TASK REQUIREMENTS
Report every line of the listing that contains the string "Instruction", matching case exactly, and copy each line in full.

## START INPUT ROWS

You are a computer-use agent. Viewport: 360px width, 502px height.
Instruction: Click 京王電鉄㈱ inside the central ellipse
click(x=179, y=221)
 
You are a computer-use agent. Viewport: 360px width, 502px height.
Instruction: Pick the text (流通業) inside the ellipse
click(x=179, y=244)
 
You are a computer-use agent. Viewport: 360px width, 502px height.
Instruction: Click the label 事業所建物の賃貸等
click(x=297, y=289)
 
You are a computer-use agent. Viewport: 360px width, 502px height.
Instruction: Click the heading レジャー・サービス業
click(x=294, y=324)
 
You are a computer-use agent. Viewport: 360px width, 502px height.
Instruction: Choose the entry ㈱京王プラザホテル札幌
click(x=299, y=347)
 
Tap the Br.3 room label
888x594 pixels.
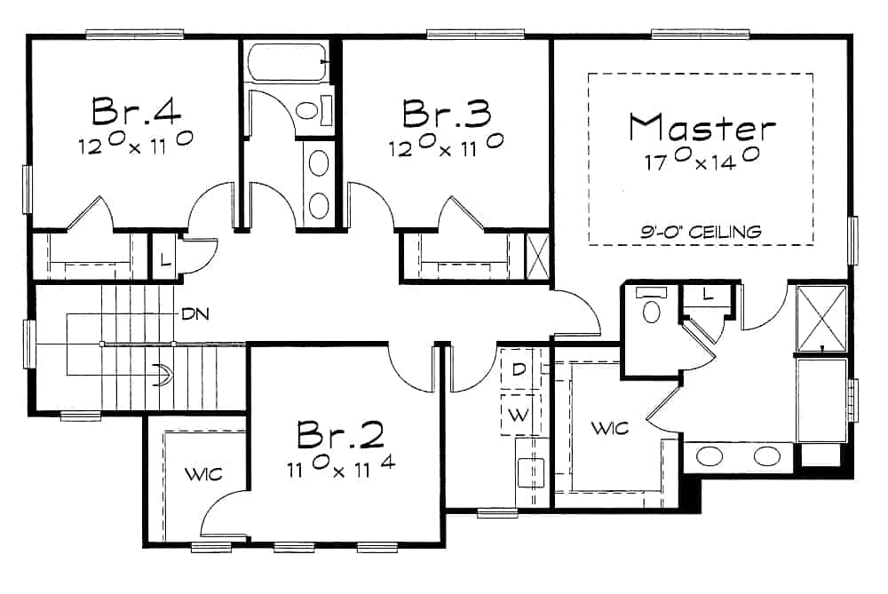[446, 113]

## END INPUT ROWS

FINISHED ANSWER
Instruction: Click 京王電鉄㈱ inside the central ellipse
Instruction: Pick the text (流通業) inside the ellipse
Instruction: Click the label 事業所建物の賃貸等
Instruction: Click the heading レジャー・サービス業
Instruction: Choose the entry ㈱京王プラザホテル札幌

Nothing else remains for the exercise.